Although Smart published "Hymn to the Supreme Being" (1756), in which he praised God for healing him, his mental condition continued to deteriorate. The following year he was removed from his wife and children and intermittently confined to various institutions for the insane for several years, most often St. Luke's Hospital. He first left the hospital in 1758, although pronounced "uncured," but returned in 1759 to Mr. Potter's Private Madhouse in Bethnal Green. Anna Smart moved to Dublin and then on to Reading, where she managed the Reading Mercury.

Even while incarcerated, Smart continued to write. The mythology associated with the poet held that he sometimes composed on the walls of his rooms, scratching lines with a key. His mania revealed itself in his writing in cryptic and bold convolutions of form, pattern, pun, and use of numbers, and he continued to pray aloud and shout out at times. The creativity in his poetry proved undeniable, and Samuel Johnson, among others, became his friend and defender. His most exceptional poems included A Song to David (1763), still the most often discussed and anthologized of his works, and Jubilate Agno, translated Rejoice in the Lamb, reflecting the antiphonal style of the biblical Psalms and not published until 1939. The latter became an original among 18th-century poetry, an invocation on the divine patterns revealed in nature. Critics cite its sophisticated linguistics, unusual vocabulary, and prophetic nature. one of its more popular excerpts is the poem "My Cat Jeoffry," in which Smart describes his cat as an advocate and watchman for the Lord. He wrote the Jubilate Agno a few lines at a time in what critics describe as a scholarly notebook. In addition to describing similarities between

England and the biblical world, the piece acted as Smart's own testament to his faith.

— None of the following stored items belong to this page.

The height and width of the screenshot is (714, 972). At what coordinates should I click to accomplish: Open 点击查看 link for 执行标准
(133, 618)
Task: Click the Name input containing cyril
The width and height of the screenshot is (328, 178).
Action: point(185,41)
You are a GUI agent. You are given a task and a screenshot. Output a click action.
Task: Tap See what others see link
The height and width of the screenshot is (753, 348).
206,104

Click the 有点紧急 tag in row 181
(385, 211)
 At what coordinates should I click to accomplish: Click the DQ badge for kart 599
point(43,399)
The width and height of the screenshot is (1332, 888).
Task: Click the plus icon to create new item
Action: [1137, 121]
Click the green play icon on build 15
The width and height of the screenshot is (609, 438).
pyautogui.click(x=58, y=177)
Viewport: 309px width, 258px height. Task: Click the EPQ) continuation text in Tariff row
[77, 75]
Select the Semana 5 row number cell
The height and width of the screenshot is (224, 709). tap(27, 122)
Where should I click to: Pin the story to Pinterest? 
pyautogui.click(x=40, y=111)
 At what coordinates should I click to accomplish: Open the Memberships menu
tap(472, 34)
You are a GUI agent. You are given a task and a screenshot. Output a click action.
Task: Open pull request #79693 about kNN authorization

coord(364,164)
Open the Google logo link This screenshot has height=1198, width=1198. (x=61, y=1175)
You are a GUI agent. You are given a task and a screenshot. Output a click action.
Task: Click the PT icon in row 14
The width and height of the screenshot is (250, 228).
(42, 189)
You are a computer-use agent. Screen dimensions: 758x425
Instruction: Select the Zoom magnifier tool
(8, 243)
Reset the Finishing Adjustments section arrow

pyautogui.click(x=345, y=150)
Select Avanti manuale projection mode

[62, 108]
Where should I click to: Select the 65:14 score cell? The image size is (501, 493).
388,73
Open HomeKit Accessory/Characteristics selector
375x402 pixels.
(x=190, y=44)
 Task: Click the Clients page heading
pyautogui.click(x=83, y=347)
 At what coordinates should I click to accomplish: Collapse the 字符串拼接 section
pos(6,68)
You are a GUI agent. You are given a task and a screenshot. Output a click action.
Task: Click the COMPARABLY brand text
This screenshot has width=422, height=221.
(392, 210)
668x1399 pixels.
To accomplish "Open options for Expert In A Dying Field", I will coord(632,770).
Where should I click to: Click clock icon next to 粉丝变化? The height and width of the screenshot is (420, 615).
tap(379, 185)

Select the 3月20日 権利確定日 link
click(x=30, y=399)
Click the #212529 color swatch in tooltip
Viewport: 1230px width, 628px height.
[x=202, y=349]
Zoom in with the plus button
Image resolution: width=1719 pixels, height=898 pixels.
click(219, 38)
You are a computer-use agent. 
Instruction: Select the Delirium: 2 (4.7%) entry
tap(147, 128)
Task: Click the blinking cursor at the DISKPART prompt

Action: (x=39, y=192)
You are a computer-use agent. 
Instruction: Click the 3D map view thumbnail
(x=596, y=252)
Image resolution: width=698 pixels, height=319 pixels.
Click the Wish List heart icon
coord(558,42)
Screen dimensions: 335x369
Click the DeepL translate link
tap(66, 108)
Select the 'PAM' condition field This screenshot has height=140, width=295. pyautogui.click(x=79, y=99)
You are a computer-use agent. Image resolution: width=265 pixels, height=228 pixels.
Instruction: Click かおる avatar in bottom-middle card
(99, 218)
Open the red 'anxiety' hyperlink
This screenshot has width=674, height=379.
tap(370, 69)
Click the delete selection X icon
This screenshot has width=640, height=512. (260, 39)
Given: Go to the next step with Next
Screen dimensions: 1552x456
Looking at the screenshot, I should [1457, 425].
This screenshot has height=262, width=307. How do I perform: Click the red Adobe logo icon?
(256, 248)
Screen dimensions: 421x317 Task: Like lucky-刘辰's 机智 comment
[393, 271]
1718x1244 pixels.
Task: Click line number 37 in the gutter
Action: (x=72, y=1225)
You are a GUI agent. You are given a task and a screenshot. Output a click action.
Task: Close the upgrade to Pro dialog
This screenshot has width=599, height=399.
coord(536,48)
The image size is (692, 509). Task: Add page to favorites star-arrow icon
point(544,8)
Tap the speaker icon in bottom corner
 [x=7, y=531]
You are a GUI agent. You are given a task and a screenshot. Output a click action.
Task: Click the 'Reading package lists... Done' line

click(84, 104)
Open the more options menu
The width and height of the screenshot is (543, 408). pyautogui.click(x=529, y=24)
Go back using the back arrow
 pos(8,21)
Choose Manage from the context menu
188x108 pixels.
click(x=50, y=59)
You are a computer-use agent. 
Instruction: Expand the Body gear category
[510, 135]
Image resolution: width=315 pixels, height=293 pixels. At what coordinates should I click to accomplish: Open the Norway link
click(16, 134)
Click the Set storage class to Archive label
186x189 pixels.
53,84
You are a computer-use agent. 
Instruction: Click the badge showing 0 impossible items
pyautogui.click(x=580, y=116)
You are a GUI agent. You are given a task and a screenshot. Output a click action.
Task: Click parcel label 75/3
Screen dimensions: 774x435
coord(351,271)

When released from the hospital in 1762, Smart returned to a profligate lifestyle and was threatened with debtors' prison one year later. Additional writings included Translation of the Psalms of David (1765), The Works of Horace. Translated into Verse (1767), and The Parables of our Lord and Savior Jesus Christ, done into Familiar Verse, and Abimelech, an Oratorio, both published in 1768. Again incarcerated in 1770, this time in King's Bench Prison, he wrote Hymns for the Amusement of Children shortly before his 1771 death of "liver disorder." Although he knew he had not much longer to live, Smart invested his final poems with the same sense of joy and celebration afforded to all of his poems of praise. He dedicated it to the king's second son, Prince Frederick Augustus, but gained no royal support by doing so. The biographer Neil Curry notes that Smart's nephew wrote to a friend after his troubled uncle's death, "I trust he is now at peace; it was not his portion here."

Interest in Smart was renewed at the end of the 19th century through the efforts of Robert Browning, and by the 20th century Smart received deserved attention. For example, using psychoanalytic criticism, Clement Hawes writes of Jubilate Agno that the horn, a central image in this "jubilee" poem, reveals Smart's "preoccupation with and revision of the concept of cuck-oldry," as the poet believed his wife had been unfaithful to him. Hawes uses this idea to support Smart's inclusion of "wordplay" that he describes as "bawdy" in order "to reiterate his [Smart's] reconstructed masculinity." The brief but excellent biography by Neil Curry supplies solid critical consideration of the Jubilate Agno, The Psalms of David, A Song of David, Hymns and Spiritual Songs, and Hymns for the Amusement of Children. The 20th-century composer Benjamin Britten adopted the Jubilate for use in his festival cantata, "Rejoice in the Lamb."